Proses kredensial atau verifikasi resmi ini dilakukan secara menyeluruh terhadap kualifikasi, kompetensi, kinerja, profesionalisme, dan pelayanan kesehatan. Tidak ada kaitannya sama sekali dengan Upah Minimun Provinsi (UMP) yang diinstruksikan oleh Walikota Lhokseumawe, Sayuti Abubakar, beberapa waktu lalu.
” Uji kompetensi itu sangat penting untuk menunjang pelayanan disini kedepannya. Makanya, dilakukan secara berkala yang melibatkan seluruh karyawan,-karyawati, ” kata HRD RSU Bunda, Satria Andhika, SH, MH menjawab durasi, Kamis (5/2).
Ia menjelaskan, para pekerja yang tidak memperoleh kelanjutan kerja oleh perusahaan itu total berjumlah 32 orang dari sejumlah divisi, mulai umum, tenaga kesehatan (nakes) dan manajemen. Namun, bukan 45 orang seperti informasi yang berkembang sebelumnya.
” Ini keliru sebab yang tak dilanjutkan lagi bekerja itu hanya 32 orang. Makanya, ini perlu diluruskan juga biar benar adanya ke publik sebagaimana mestinya, ” jelasnya.
Sebut Satria, begitu diberhentikan perusahaan langsung menyelesaikan pembayaran gaji beserta BPJS Ketenagakerjaan eks pekerja tersebut. RS tidak pernah melakukan penudaan gaji sesuai dengan Perjanjian Kerja Waktu Tertentu (PKWT).
” Gaji yang belum dibayarkan itu tidak benar, karena begitu diputusin langsung dibayarkan ke Masing-masing bersangkutan. Kami enggak pernah melakukan penudaan gaji atau menunggak, ” ujarnya.

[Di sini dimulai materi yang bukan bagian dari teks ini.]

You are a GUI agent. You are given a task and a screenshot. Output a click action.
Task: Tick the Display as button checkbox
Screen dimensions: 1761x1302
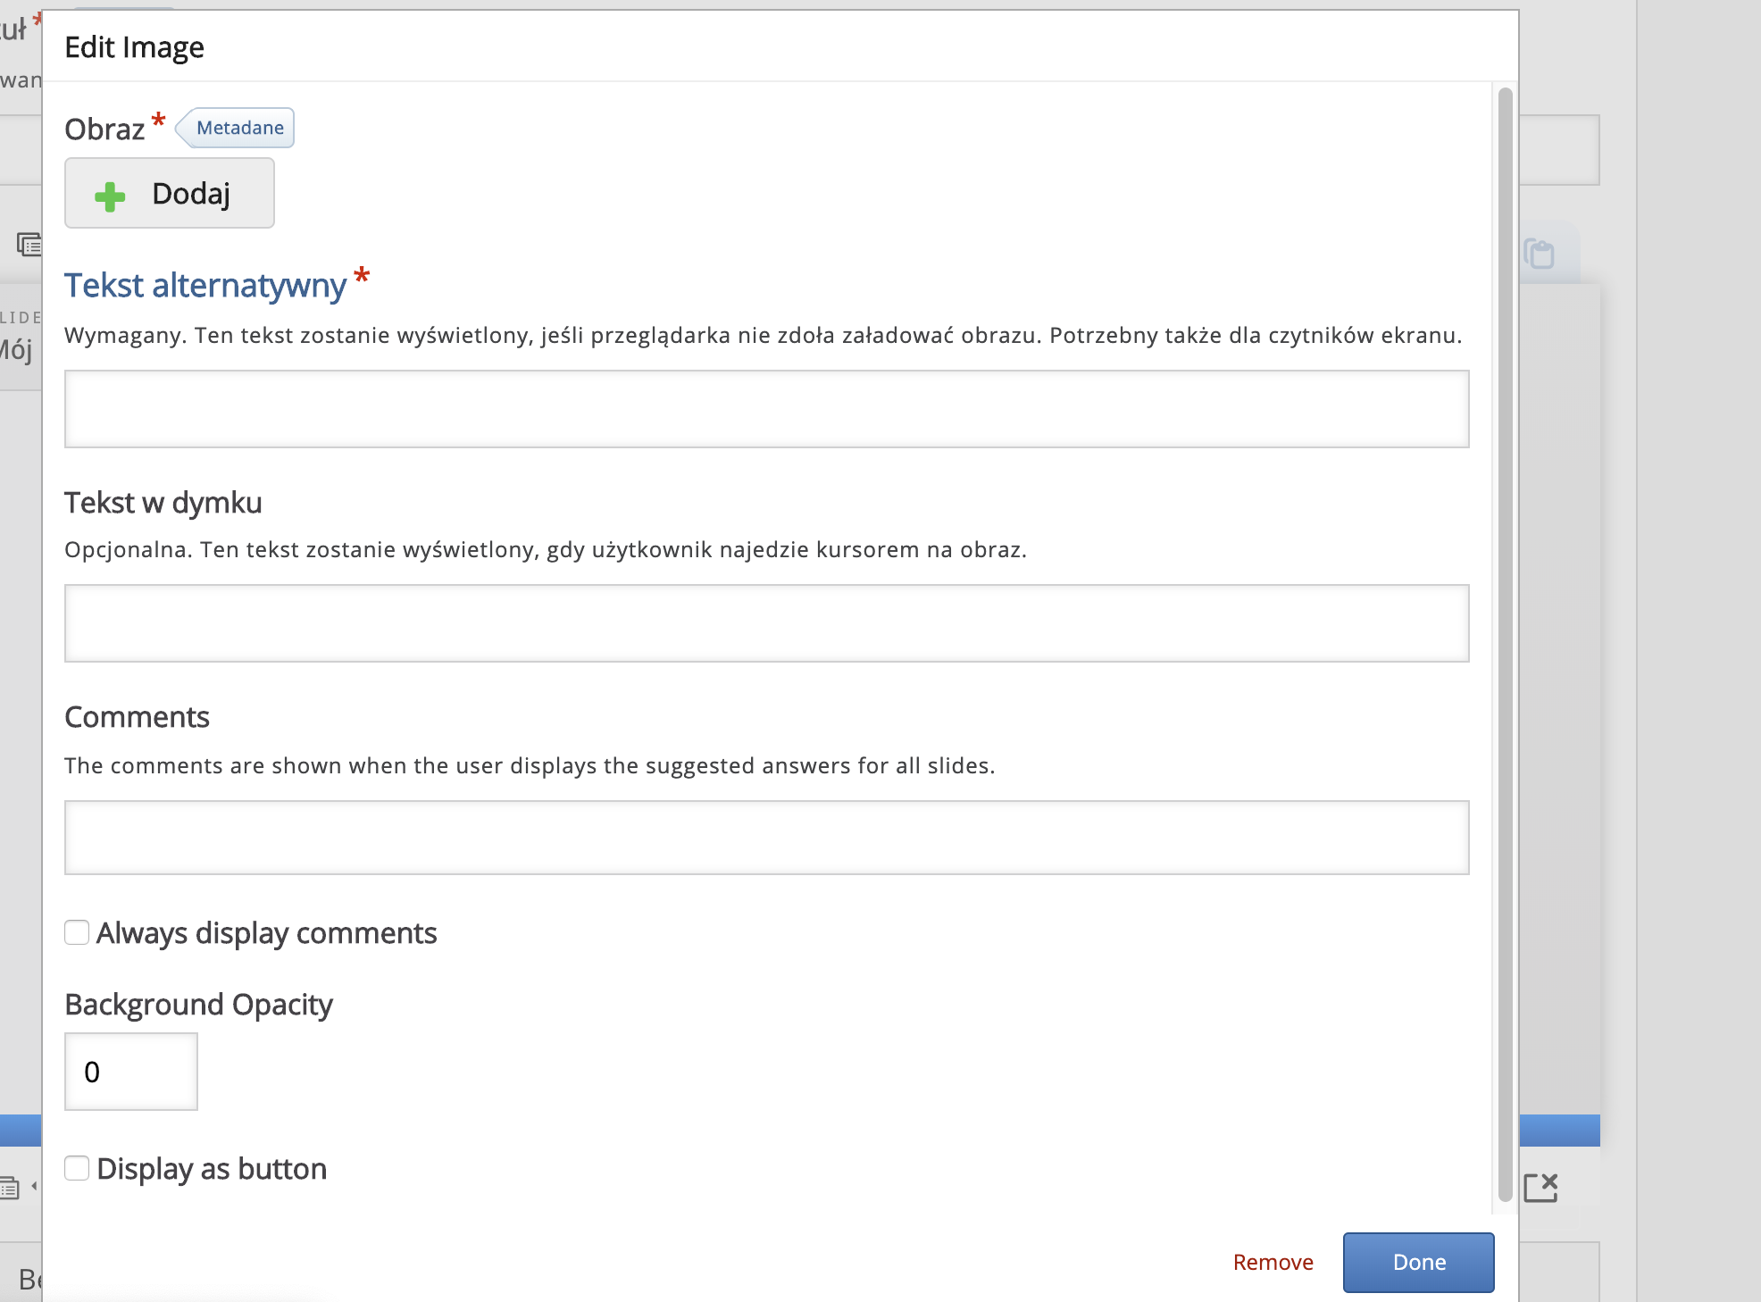(77, 1168)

Ia juga menapik, tudingan ujian yang digelar itu sarat kecurangan dikarenakan serangakaian tahapan dilakukan sesuai mekanisme aturan yang berlaku. Termasuk, pemutusan hubungan kerja terhadap salah-satu karyawan yang bekerja tak sampai sebulan kendati sempat menandatangani kontrak selama 3 bulan.
” Enggak ada kecurangan disini, semua transparan dan terbuka oleh manajemen. Termasuk, perkerja yang diputusin kontrak lebih awal gak sampai sebulan akibat tak lulus ujian kompetensi, ” tegasnya.
Sementara ketika ditanyai perihal rekrutmen baru pasca PHK disana, Satria melanjutkan, itu dilakukan Semata-mata untuk mengatasi kekosongan sesuai kebutuhan rumah sakit. Sehingga, pelayanan kesehatan tetap berjalan maksimal.
” Kan begitu tak memenuhi standar karyawan tentu diberhentikan. Nah, kemudian Kami membuka recrutmen yang memang memiliki standar yang sudah ditetapkan oleh rumah sakit, ” paparnya.
Seraya menambahkan, selama ini upah gaji karyawan RSU Bunda bervariasi Rp1,3 sampai Rp1,7 juta per orang.
Sebelumnya puluhan karyawan/karyawati Rumah Sakit Umum (RSU) Bunda Kota Lhokseumawe, mengadu ke Dinas Penanaman Modal Pelayanan Terpadu Satu Pintu dan Tenaga Kerja (DPMPTSP dan Naker), Senin (2/2). Lantaran mengalami Pemutusan Hubungan Kerja (PHK) oleh rumah sakit tersebut yang disinyalir secara sepihak.